The interest of the victims and the broader community should also be taken into account and the need for individual and general deterrence, and the necessity of maintaining public confidence in the criminal justice system must be considered. Once again, the problem of increased corruption in our society and the fact that the case has been politicised, seem to make it more rather than less desirable to prosecute a high profile and powerful person like Mr Zuma for corruption. Otherwise the suspicion will linger that charges were dropped because of political pressure and hence will signal that if one is powerful enough one is above the law. This will completely discredit the crimial justice system and will hence not be in the public interest.
The circumstances of the offender must also be taken into account to decide whether it was in the public interest to proceed with prosecution. In this regard one should ask whether the accused has admitted guilt, shown repentance, made restitution or expressed a willingness to co-operate with the authorities in the investigation or prosecution of others. When taking into account the circumstances of the offender, one must also ask whether there has been an unreasonably long delay between the date when the crime was committed, the date on which the prosecution was instituted and the trial date, taking into account the complexity of the offense and the role of the accused in the delay.
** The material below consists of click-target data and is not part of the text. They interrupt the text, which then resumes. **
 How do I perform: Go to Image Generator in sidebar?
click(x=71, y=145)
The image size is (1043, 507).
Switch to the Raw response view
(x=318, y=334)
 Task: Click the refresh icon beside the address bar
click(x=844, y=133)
This might help the NPA to justify a withdrawal of charges – especially given the fact that the NDPP first decided not to prosecute Zuma and then changed his mind. But given Mr Zuma’s high profile, the fact that he insists on his innocence, and the imperatives of fighting corruption, I would imagine the public interest in proceeding with the case will outweigh the interests of the offender. Unless of course Mr Zuma has now indicated to the NPA that he was willing to assist it in pursuing far bigger cases of corruption in the arms deal. Then it would be game on!
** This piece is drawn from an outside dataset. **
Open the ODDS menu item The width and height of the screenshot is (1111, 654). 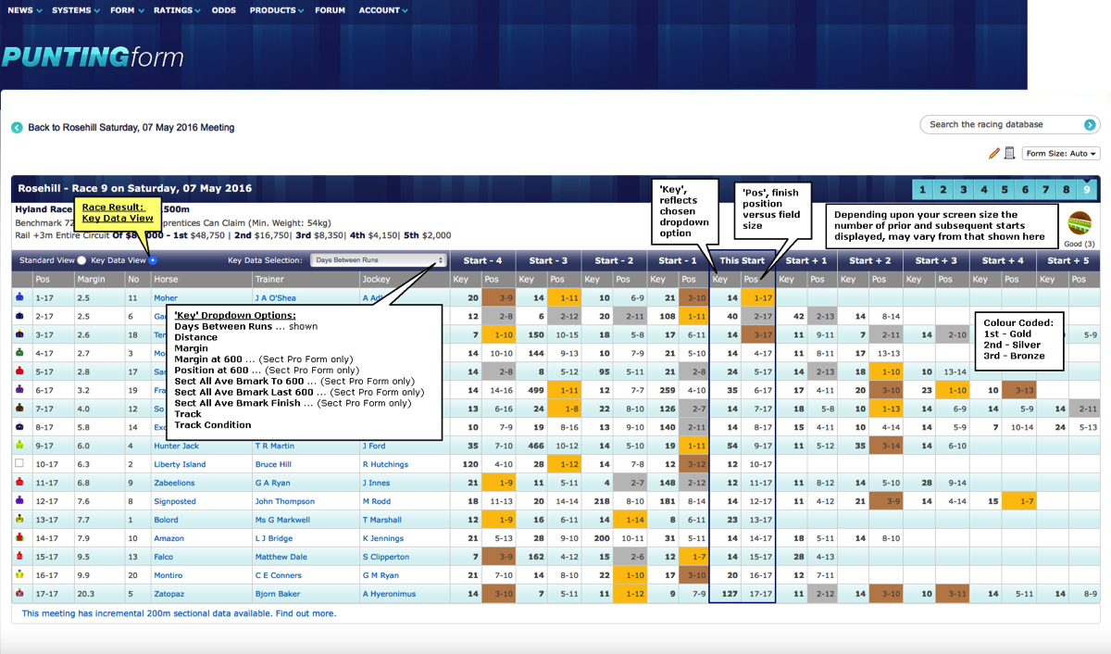[223, 10]
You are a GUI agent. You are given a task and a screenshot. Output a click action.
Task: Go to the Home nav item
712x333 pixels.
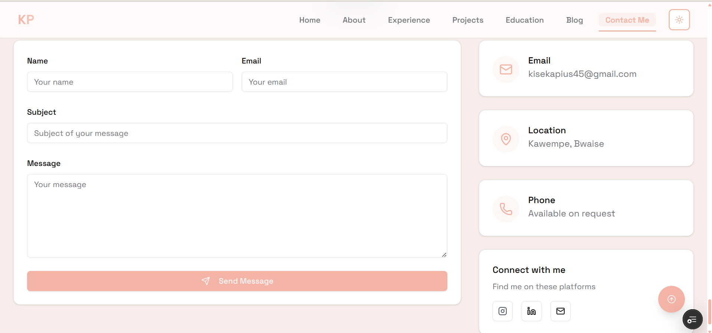pos(310,20)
A third possible reason would seem to provide the most promising avenue for the NPA to justify a decision not to proceed against Mr Zuma. This would be that Mr Zuma will not be able to receive a fair trial as guaranteed by section 35 of the Constitution due to the unreasonable delays in the case, and that his application for a permanent stay of prosecution would hence have a strong chance of success and therefore that it was not advisable to continue the case against Mr Zuma.
Once again, the decision of Bulelani Ngcuka not to charge Zuma while stating that he had a case to answer would be pivotal. But this argument would not be without its problems as it could be argued that the decision about charging Mr Zuma was only really taken after the Shaik conviction in 2005 and that given our less than fully functioning criminal justice system, four years could not be considered to be an unreasonable delay. Moreover, many of the delays can be attributed to the various applications brought by Mr Zuma to challenge the legality of search and seizure warrants and indeed the decision to charge him at all.
So in conclusion it seems to me there are only two credible ways out for the NPA. Either it must proceed with charges against Mr Zuma or it must announce that it is dropping charges against Mr Zuma in return for his co-operation in order to catch the really big fish in the arms deal. The latter would of course constitute a political bombshell of the highest order and I am not sure if Mr Zuma will go down that rout as it might well backfire terribly against the ANC – unless of course all the people he plans to finger are now conveniently members of Cope.